Stockholders, creditors, and private investors often need assurance that the financial statements accurately represent the true financial position of a company.
Your stockholders, creditors, or private investors have different levels of risk tolerance, so we provide three levels of reporting to meet your needs.
Review - Limited Assurance
Less extensive than an audit, but more involved than a compilation, a review engagement consists primarily of analytical procedures we apply to the financial statements, and various inquiries we make of your company's management team. If the financial statements or supporting information appear inconsistent or otherwise questionable, we may need to perform additional procedures.
A review doesn't require us to study and evaluate your company's internal controls or verify data with third parties or physically inspect assets. Rather, a review report expresses limited assurance in the form of the statement: "We are not aware of any material modifications" for the financial statements to be in conformity with the Generally Accepted Accounting Principles (GAAP). Reviewed financial statements must include all required footnotes and other disclosures.
Why might a business request a review engagement?

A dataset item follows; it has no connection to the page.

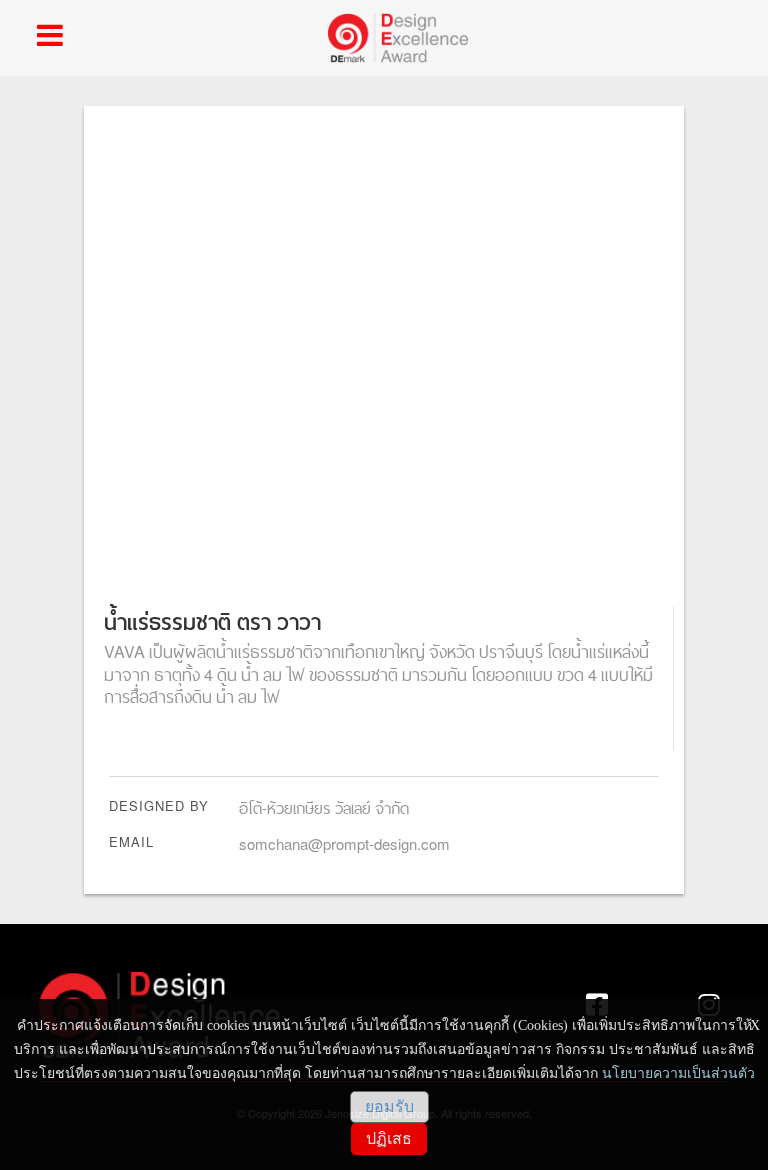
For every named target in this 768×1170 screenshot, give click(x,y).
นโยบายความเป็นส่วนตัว (678, 1073)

It can be a good middle ground, providing the advantages of a CPA's technical expertise without the work and expense of an audit.
In compiling financial statements for a client, we present information that is the "representation of management" and expresses no opinion or assurance on the statements. Compilations don't require inquiries of management or analytical procedures. Instead, we rely on our knowledge of accounting principles and a general understanding of your business.
Banks often require compilations from an independent CPA as part of their lending covenants.
The financial statement preparation service is primarily intended for your own use to have current information on the financial standing of your business and to make decisions accordingly. In essence this service is no different from what an in-house controller or CFO would provide to management in a larger company.
You can share your financial statements with outside parties but on each page, we will include a notice that “no assurance is provided” on the financial statements.
Because we will prepare your financial statements directly from the bookkeeping records, we will not verify the accuracy or completeness of the information, and we are not required to issue a formal report on the financial statements.
For more information on the differences, the AICPA provides a brochure titled: A Guide to Financial Statement Services.
Which Report Should You Use?
Each type of financial statement report may suit specific circumstances, depending on requirements from your client's bank or other parties, as well as meet budgetary needs.